Donald Trump is unqualified to be president of the United States, and Republicans ought to be embarrassed he is their nominee.

For largely different reasons, Hillary Clinton is also unqualified to be president of the United States, and Democrats ought to be embarrassed she is their nominee.

"False equivalence!" the scolds will cry. But the two need not be equivalent in all or most senses in order for them to be equivalent in one crucial matter: They both fail a basic test of fitness for the presidency of our constitutional republic.

This wasn't true of other recent nominees. Mitt Romney was naïve about policymaking, Barack Obama was inexperienced and too liberal, John McCain was a bit impetuous and under-informed on economics, John Kerry was mostly just uninspired and uninspiring, and George W. Bush was too much of a cowboy.

These are all weaknesses, and a president's weakness can always be dangerous. But our republican democracy was built for government by men (and women) and not just by angels. Our government is resilient enough to withstand a deeply flawed president.

An incontinent, narcissistic, authoritarian president would be a dire threat, though. So, also, would be a president whose decades in government taught her that she is above the rule of law and the rules of morality — that she has the right to lie and obfuscate, and to ignore the law.

Which is the lesser of the two evils? Impermeable murk makes this question impossible to answer with confidence. I can't judge any American who decides to vote based on his or her calculation of the lesser of two evils. But before even putting the evils on a scale, it's important to state that either a Trump presidency or a Clinton presidency would indeed be an evil.

Trump has done a very good job this summer of showing us why he is unfit for the job — good enough that it's easy to forget why Hillary is unfit.

Set aside her consistent bad judgment on foreign policy (see Iraq and Libya), her extreme corporatism and her continuous and unexplained flip-flopping. Those are all traits that would position her at the edge of acceptability and only slightly worse than every other major party nominee of my lifetime.

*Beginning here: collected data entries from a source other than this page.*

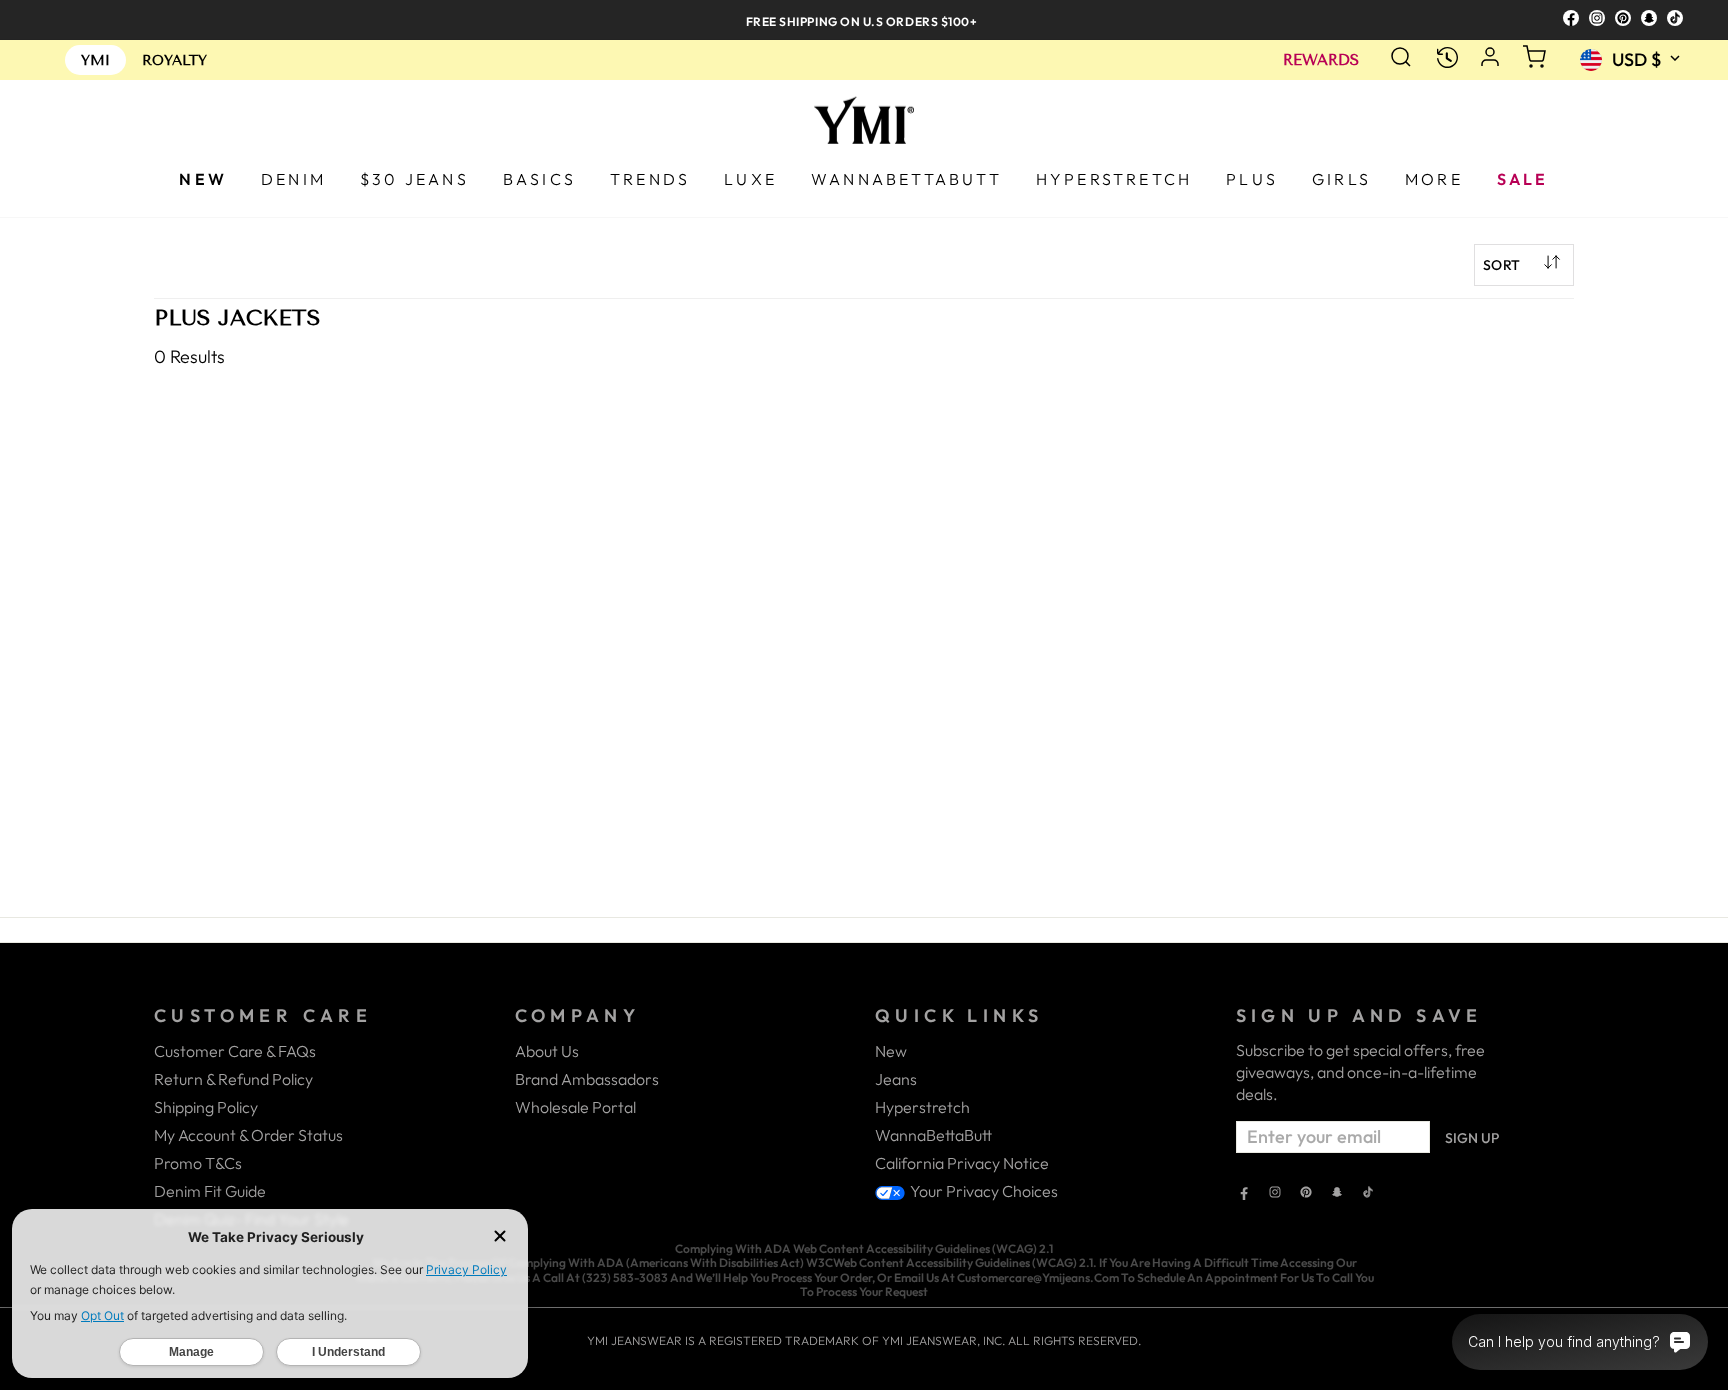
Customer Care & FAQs (235, 1051)
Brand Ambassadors (587, 1079)
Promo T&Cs (198, 1163)
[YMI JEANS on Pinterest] (1306, 1194)
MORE (1434, 179)
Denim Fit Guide (210, 1191)
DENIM (293, 179)
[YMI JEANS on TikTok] (1368, 1194)
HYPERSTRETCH (1114, 179)
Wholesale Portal (575, 1107)
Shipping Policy (206, 1107)
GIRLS (1341, 179)
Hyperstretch (922, 1107)
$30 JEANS (414, 179)
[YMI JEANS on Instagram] (1275, 1194)
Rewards (1321, 60)
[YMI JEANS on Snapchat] (1337, 1194)
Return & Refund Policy (233, 1079)
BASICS (539, 179)
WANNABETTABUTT (906, 179)
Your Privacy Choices (982, 1191)
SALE (1523, 179)
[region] (864, 19)
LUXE (750, 179)
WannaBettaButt (933, 1135)
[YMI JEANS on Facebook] (1244, 1194)
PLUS (1252, 179)
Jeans (896, 1079)
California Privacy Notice (962, 1163)
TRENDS (650, 179)
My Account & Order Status (248, 1135)
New (891, 1051)
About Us (547, 1051)
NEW (203, 179)
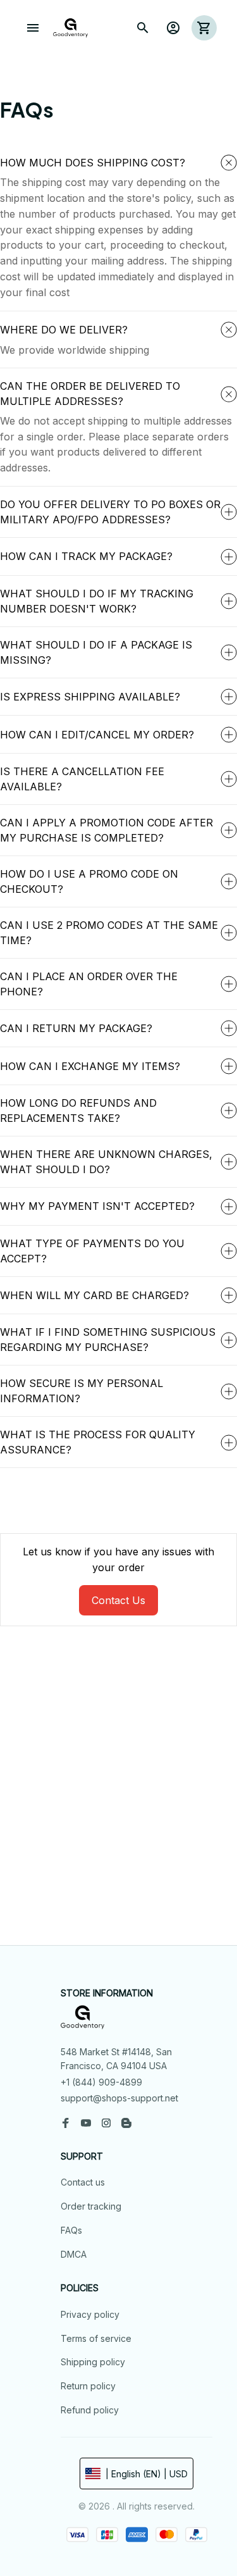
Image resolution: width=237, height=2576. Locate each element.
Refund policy (90, 2410)
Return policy (88, 2385)
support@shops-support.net (119, 2098)
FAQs (71, 2230)
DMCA (74, 2254)
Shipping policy (93, 2361)
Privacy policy (90, 2314)
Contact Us (118, 1600)
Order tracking (91, 2206)
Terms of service (96, 2338)
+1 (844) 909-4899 (101, 2082)
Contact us (83, 2182)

Hillary disqualified herself when she took extraordinary means to ensure she could break the transparency laws that ensure government accountability — and then consistently and constantly misled and lied about it.

Clinton set up her own email server, conducted government business on it, hiding her emails from the legal authorities. She failed to turn them over when she left office (as required by law), and she deleted more than 30,000 of them before turning some hand-picked ones over to the legal authorities.

Then she lied about it consistently. She doesn't believe that her public business is the public's business.

"It's clear Hillary resents having to explain her email handling," the Business Insider's Josh Barro wrote on Twitter recently, "therefore won't level with the public about it."

Clinton sees open-government laws and transparency requirements the way D.C. drivers see the Rock Creek Parkway's 25-mile-an-hour speed limit, and air passengers see the requirement to remove their shoes: As a stupid, annoying set of rules that she is justified in flaunting.

Clinton defenders like to snark that Hillary's supposed crime was a shortcoming in "email server management." Pretending a symptom of the problem is the essence of the problem is at best a joke. The serious matter underlying her obfuscation, deletion, and dishonesty about it all is that she thinks the public (and the rest of the government) has no business keeping track of her.

This is how scoundrels and criminals behave, because they want their misdeeds hidden. If we give Hillary the benefit of the doubt and decide she's not a scoundrel or a criminal — that she wasn't deliberately trying to cover up details about her illegal Libya war, or her family's unprecedented enrichment by foreign entities, while she was secretary of state — we are left with the conclusion that she thinks that public accountability laws are beneath her.

She's either an outlaw, or she thinks she's above the law.

A constitutional republic cannot tolerate a president who sees herself as above the law. A president above the law becomes the law, setting the republic on a fast slope to despotism.

Trump and Clinton are not equivalent in most regards. If you're a liberal, or are fine with her designs on the Bill of Rights, it's natural to prefer her. But because she clearly thinks the law doesn't apply to her, Hillary Clinton fails to meet the minimum standard of being an acceptable presidential candidate. Don't let Trump's failings make you forget that.